An example of responsible disclosure stretched to its limits is Broadcom’s lethargic response to QuarksLab’s findings that impact billions of cell phones and other network devices.
My project involved understanding the Linux kernel drivers, analyzing Broadcom firmware, reproducing publicly known vulnerabilities, working on an emulator to run portions of firmware, fuzzing and finding 5 vulnerabilities (CVE-2019-8564, CVE-2019-9500, CVE-2019-9501, CVE-2019-9502, CVE-2019-9503). Two of those vulnerabilities are present both in the Linux kernel and firmware of affected Broadcom chips. The most common exploitation scenario leads to a remote denial of service. Although it is technically challenging to achieve, exploitation for remote code execution should not be discarded as the worst case scenario.

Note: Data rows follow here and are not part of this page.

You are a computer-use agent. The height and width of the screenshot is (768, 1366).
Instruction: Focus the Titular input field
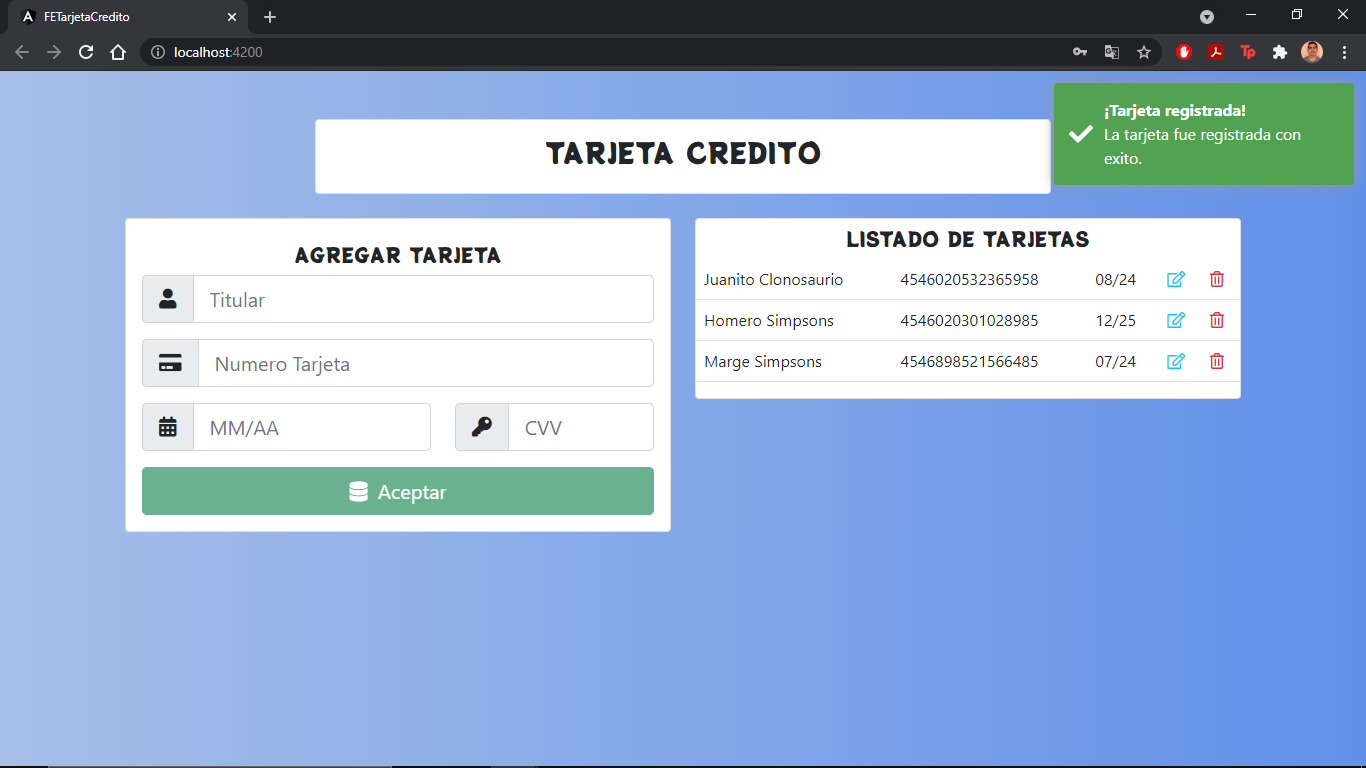[x=422, y=299]
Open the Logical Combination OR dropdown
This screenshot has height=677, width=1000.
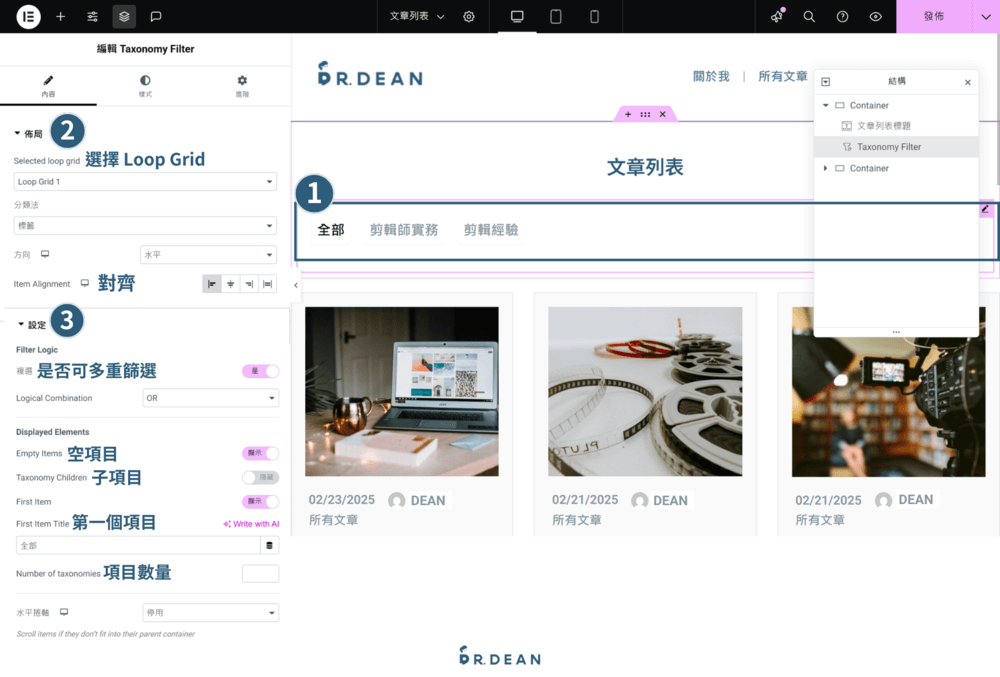(x=210, y=398)
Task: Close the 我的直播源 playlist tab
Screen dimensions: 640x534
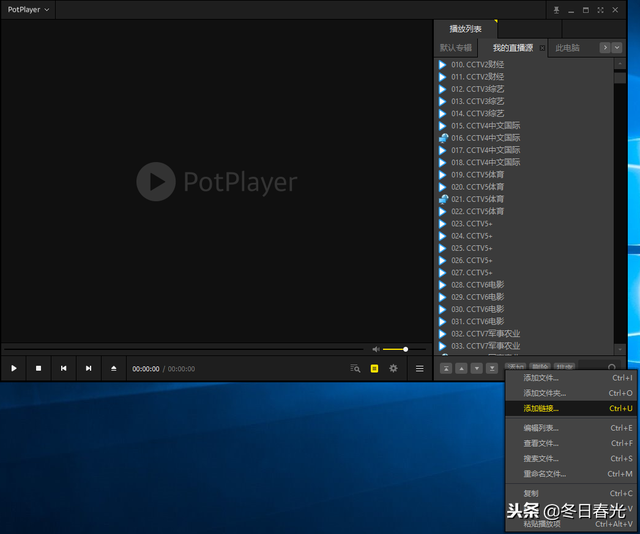Action: click(x=542, y=48)
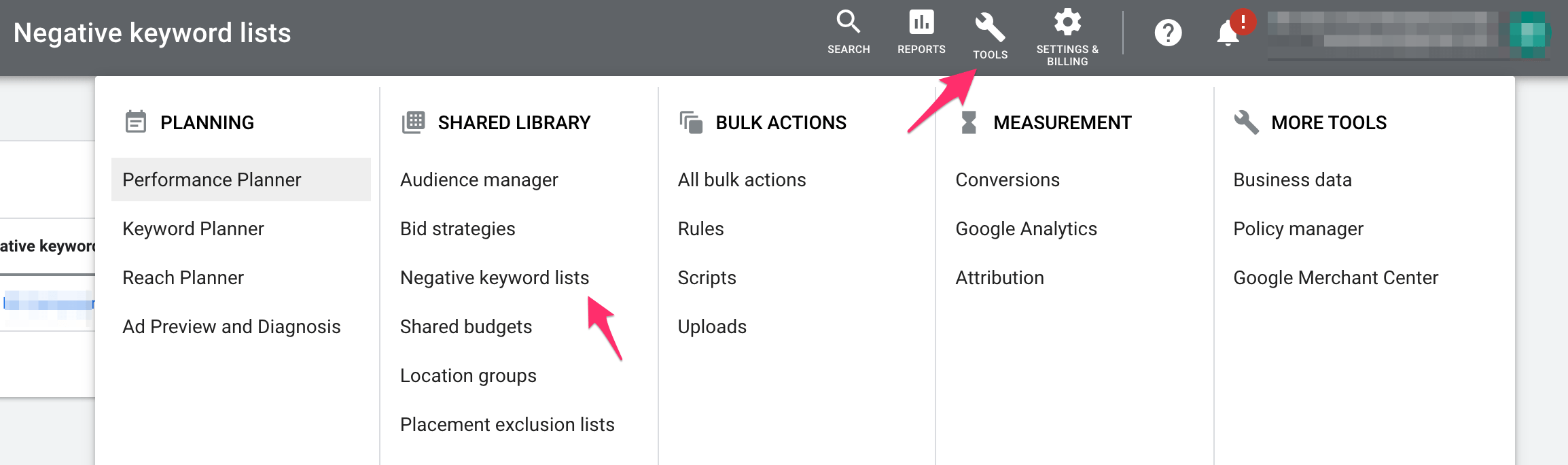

It took Broadcom and Apple a total of eight months to respond to these findings and issue patches.
Companies are hostile to security research with alarming regularity. Here is an example of how a drone company DJI, who has (had?) a bug-bounty program, threatened a researcher with pressing charges for violating the Computer Fraud and Abuse Act for presenting the company with a vulnerability and PoC. Another hostile company River City Media sued a researcher for locating a large spam operation originating from their servers. Oracle’s Chief Security Officer also famously wrote a hostile letter about how reverse engineering their software violates their license and they’ll sue you for reporting bugs. The famous letter is still on the Internet Archive here.
Take the Good with the Bad
Often people make career choices without considering the full scope of what the job entails and the daily stresses of your workflow. When people imagine being a hacker for hire, the endless documenting, education, paperwork, dialogue, and even legal issues overshadow the actual research.
You can somewhat mitigate this by only working with companies that have a good reputation for working with ethical hackers. It sidesteps the obvious issues like legal threats. And companies like HackerOne offer a platform where ethical hackers and companies can interact without as much uncertainty about one another.